#### DATA RECORDS:
--- START ---

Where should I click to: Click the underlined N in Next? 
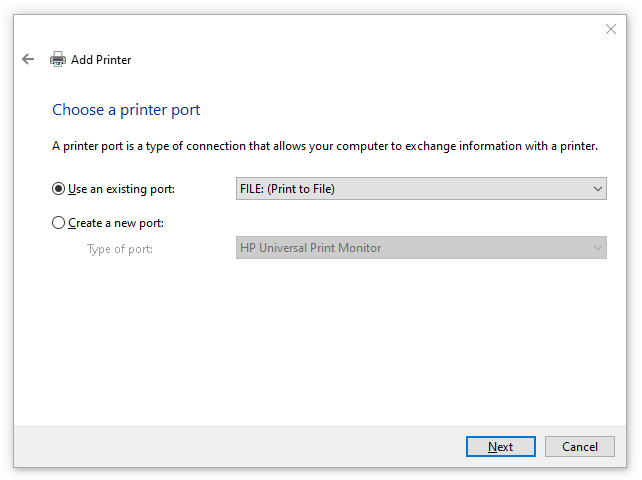coord(492,447)
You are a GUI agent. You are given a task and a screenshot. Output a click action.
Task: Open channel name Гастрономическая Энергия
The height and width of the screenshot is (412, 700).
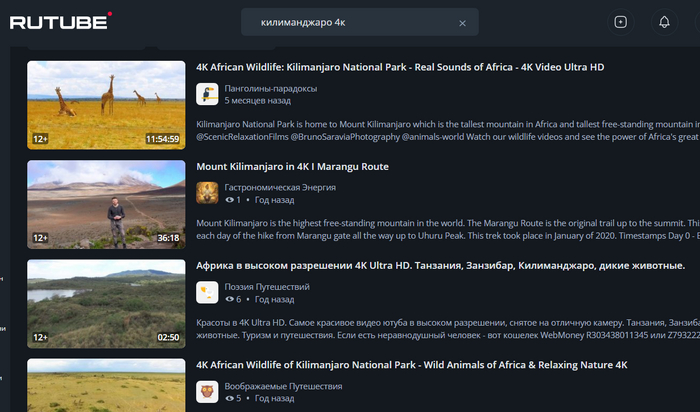(x=280, y=187)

--- END ---

#### REQUIRED WORK:
Give the listing above again in its entirety and exactly; do not include the pictures.

#### TASK SOLUTION:
Where should I click to: Click the underlined N in Next? 
coord(492,447)
You are a GUI agent. You are given a task and a screenshot. Output a click action.
Task: Open channel name Гастрономическая Энергия
The height and width of the screenshot is (412, 700).
(x=280, y=187)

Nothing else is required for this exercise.